The Achilles heel of Wi-Fi’s runaway popularity, WLAN security is already a hot topic among enterprise network planners. But they’re doing more talking than spending on WLAN security products as they ponder how to safely throw open their data and corporate applications to wireless access. Hence, we expect to hear more about makers of WLAN security, such as Trusted Gateways that provide authentication and provisioning services for wireless access nodes. Look for personal Wi-Fi users to get more interested in buying their own LAN security software products.

3. Outsourcing/Managed Services

AT&T, IBM, EDS and a swath of smaller players are making outsourcing just too tempting for CIOs that have a mandate to control network costs. With discounting for these services brewing among India-based outsourcing and managed hosting companies, we think a price war could break out in 2003 as IT budgets remain tight. Companies serving the mid to small-business market could see continued demand for dedicated server-hosting, monitoring, patching, as well as managed security and virtual data backup.

4. Networked Storage

This could easily have fallen under the outsourced topic. But with the cost of storage systems falling, on top of major tech companies helping enterprise networks virtualize their storage needs, look for the trend to grab its own share of the tech spotlight in 2003.

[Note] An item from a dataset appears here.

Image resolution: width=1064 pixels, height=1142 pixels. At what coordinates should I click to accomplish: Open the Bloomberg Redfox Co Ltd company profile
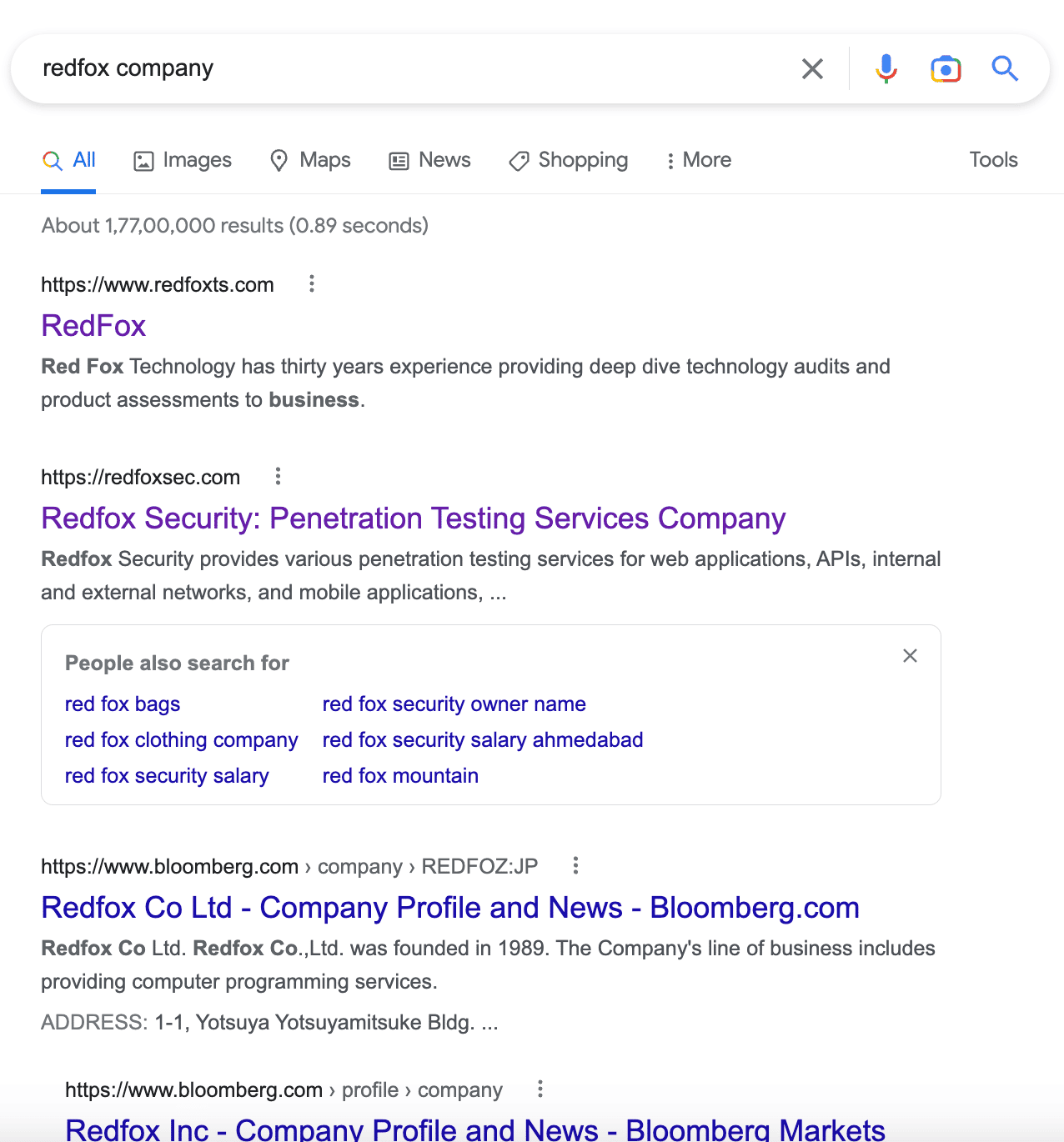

5. Open Source Goes Enterprise Wide

With the Linux open source operating system gaining in use among big enterprise systems (especially among financial services firms), and big names behind the concept such as IBM, look for an acceleration of open source in corporations. There’s also a major trend among open source advocates to position their respective software beyond the open source community and on to the enterprise market. Watch for heady growth of PHP, Apache, Mozilla, Bugzilla, to name a few open source successes.

6. Paid Content

Since 2002 was the year that heretofore free content went behind a paid firewall, it makes sense that 2003 will be the year that all those accounts start to pay off. We’ve been past believers in the rise of micropayment technology as payment systems and digital cash evolve. Under the paid content trend, look for more pro and con arguments about micropayments in 2003.

7. Audio/Video Blogs

This may sound a bit far-fetched but we already hear the din from those self-styled “true visionary” types about blogs that talk. With all the new consumer-focused audio/video software in the hands of Joe Q. Public, it’s not a stretch to see blogs talking and dancing in the near future. Can’t you see the result of RealProducer or Microsoft moviemaker in the hands of blog nuts?

8. Enterprise IM

Can this trend get any hotter? If only to watch the battle among AOL, MSN and Yahoo! to grab a piece of the expanding pie for designing secure IM systems for enterprise networks, enterprise-wide deployment of Instant Messaging is hot enough. But there will be much more going on with enterprise IM, as developers make strides with text-to-speech and video over IM platforms.

9. Interactive TV

A perennial trend list item, we know. But based on the advances that digital cable systems made in 2002, we see increasing forms of two-way communications over the tube and with cable modems in 2003, especially with sports programmers.

10. The “Return” of Push

This dovetails with the expansion of speedy wireless networks and networked mobile devices, all of which deploy “push” technology to send information, photos and video to the next generation of smart cell phones. Push refers to more than getting nifty news updates on your PC without having to call for them with your browser. It’s about pushing mini-applications out to mobile devices or to IM clients that sit on computer desktops at home and work, bypassing clunky Web browsers. As the multi-messaging (MMS) wave hits America following its spread across Europe and Asia where wireless networks are more advanced, look for more companies deploying push technology to share the big Web services spotlight.